Many strive to become a director of a successful company or organisation, however, they do not, or fail to, fully appreciate the duties and responsibilities thereof. This article aims at providing a brief overview of directors’ duties and liability, noting the responsibilities and importance of holding office and the manner in which one may mitigate risk and liability.




Before the 2008 Companies Act (“the Act”) came into effect, fiduciary duties of directors were derived from the common law and the courts refined these duties to the extent that directors had to act in the utmost good faith and in the best interests of a company, which included the need to exercise care, skill and diligence when conducting company affairs. The Act implemented the codification of these duties and provided a codified framework from which directors could conduct company affairs in confidence, without the fear of incurring liability. However, where the Act does not deal with a duty of a director the common law position will still apply. 
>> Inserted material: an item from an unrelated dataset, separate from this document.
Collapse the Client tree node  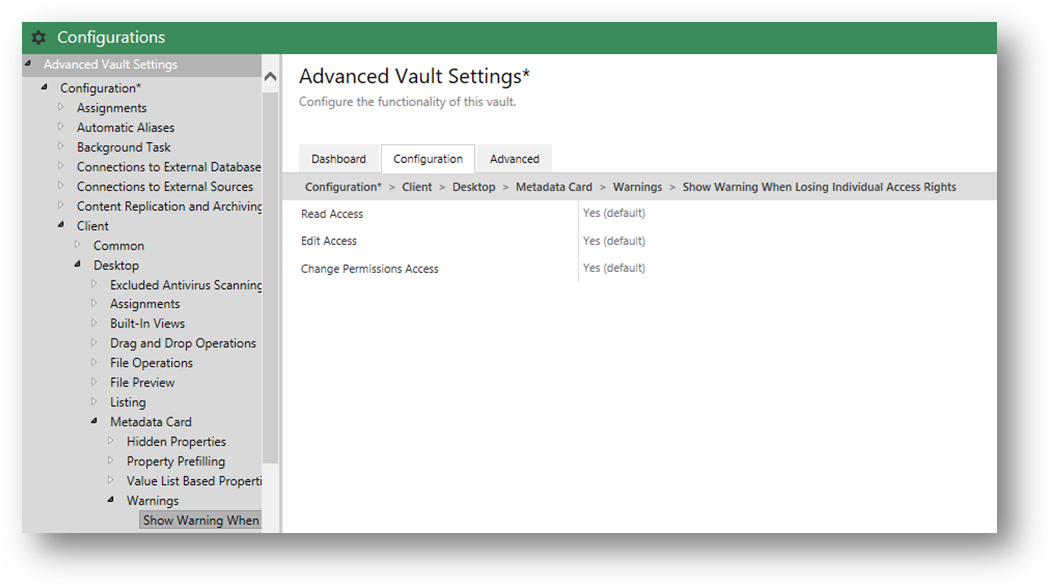click(61, 226)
In order to fully comprehend directors’ liability, it is important to consider section 76 of the Act, which sets out the duties of directors when conducting business. Section 76 addresses the standards of directors’ conduct and extends the common law fiduciary duties, which requires directors to exercise and perform their duties:

-    in good faith and for proper purpose;

-    in the best interests of the company; and

-    with the degree of care, skill and diligence that may be reasonably expected of a

person in carrying out the same function in relation to a company as carried out by a director, and having the general knowledge, skill and experience of that director, which is an objective test.


Section 76 further states that a director will be seen to have satisfied the functions above if the director:

-    has taken reasonably diligent steps to become informed about a matter;

-    has made a decision, or supported the decision of a committee or the board with regard to that matter; and

-    had a rational basis for believing, and did believe that the decision was in the best interests of the company.


Furthermore, a director is required to communicate to the board, at the earliest practicable opportunity, any material information that comes to his/her attention unless he/she:

-    reasonably believes the information is publicly available or known to other directors; and  

-    is bound by a legal or ethical obligation of confidentiality.




Section 77 of the Act sets out the statutory liability imposed on directors. A director of a company may be held liable for the following:

-    breaching his/her fiduciary duties relating to non-disclosure or personal interests; misusing the position as director to gain personal advantage; or not acting in good faith and for proper purpose or in the best interest of the company;

-    not acting with the requisite care, skill and diligence (Non-Fiduciary Duty but is based on delictual or Aquilian liability for negligence);

-    acting in the name of the company despite knowing he/she does not have the authority to do so;

-    reckless trading (including trading under insolvent conditions);

-    an act calculated to defraud a creditor, employee or shareholder of the company, or had another fraudulent purpose;

-    signing, consenting to or authorising the publication of financial statements that are false and misleading in a material respect;

-    issuing unauthorised shares or securities;

-    providing financial assistance contrary to the provisions of the Act;

-    approving a distribution or acquiring the company's own shares contrary to the provisions of the Act;

-    breaching the provisions of the Act or the company’s Memorandum of Incorporation (“MOI”);

-    failing to vote against certain decisions as required by the Act; and

-    for any loss, damages or costs sustained by the company as a consequence of any breach by the director of a duty contemplated in section 76 of the Act.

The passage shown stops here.